A côté de cela, on retrouve des gens qui se battaient en Syrie et en Irak mais qui sont morts. D'autres personnes sont revenues dans leur pays d'origine. Enfin, certains se sont déplacés dans une autre zone de conflit, notamment l'Afghanistan et restent dangereux.

Est-il possible de dire quand l'Etat islamique aura complètement disparu ?

Il y a deux écoles qui s'affrontent sur cette question : certains disent qu'à cause de la défaite militaire sur le terrain, Daech va disparaître. D'autres affirment que Daech va rester de façon virtuelle, comme une sorte d'idéologie présente sur le Net qui va tenter de mobiliser certains exaltés ici et là. J'ai l'impression que Daech va s'épuiser progressivement. 

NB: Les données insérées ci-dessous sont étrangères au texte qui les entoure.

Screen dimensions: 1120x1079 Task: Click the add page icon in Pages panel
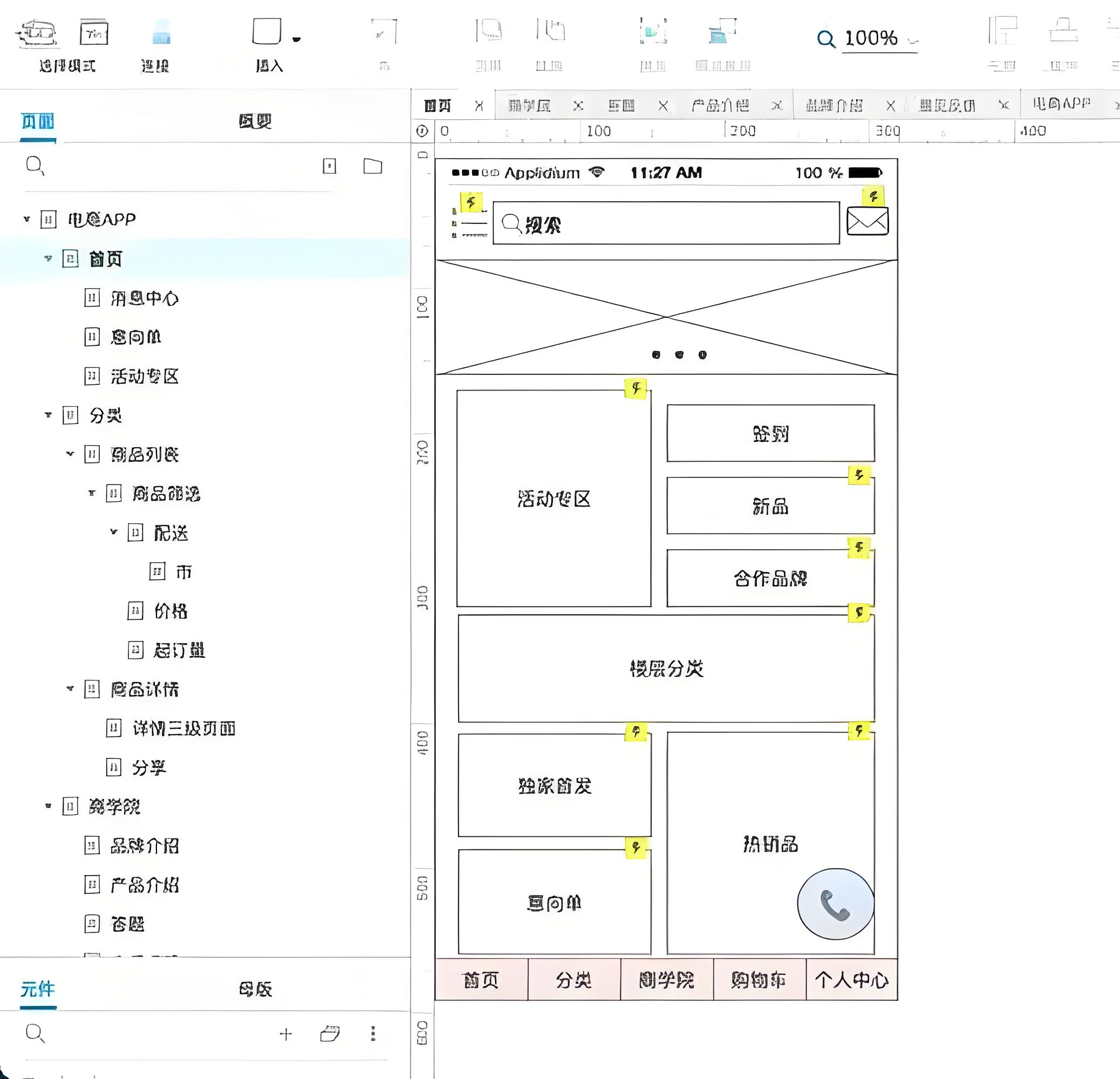coord(330,166)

Ce qu'il leur reste est un territoire virtuel ainsi que des conflits locaux sur lesquels ils peuvent se greffer. Daech est devenu comme une marque de fabrique. Puisque Daech avait un califat, des personnes se sont en effet revendiquées de Daech, comme Boko Haram au Nigéria. Est-ce que la marque de fabrique va disparaître ? Je ne sais pas. Est-ce qu'elle va prendre un autre nom ? Pourquoi pas. L'important est de savoir ce que va subsister de cette idée de djihad global, de la guerre contre ce qu'ils appellent les mécréants.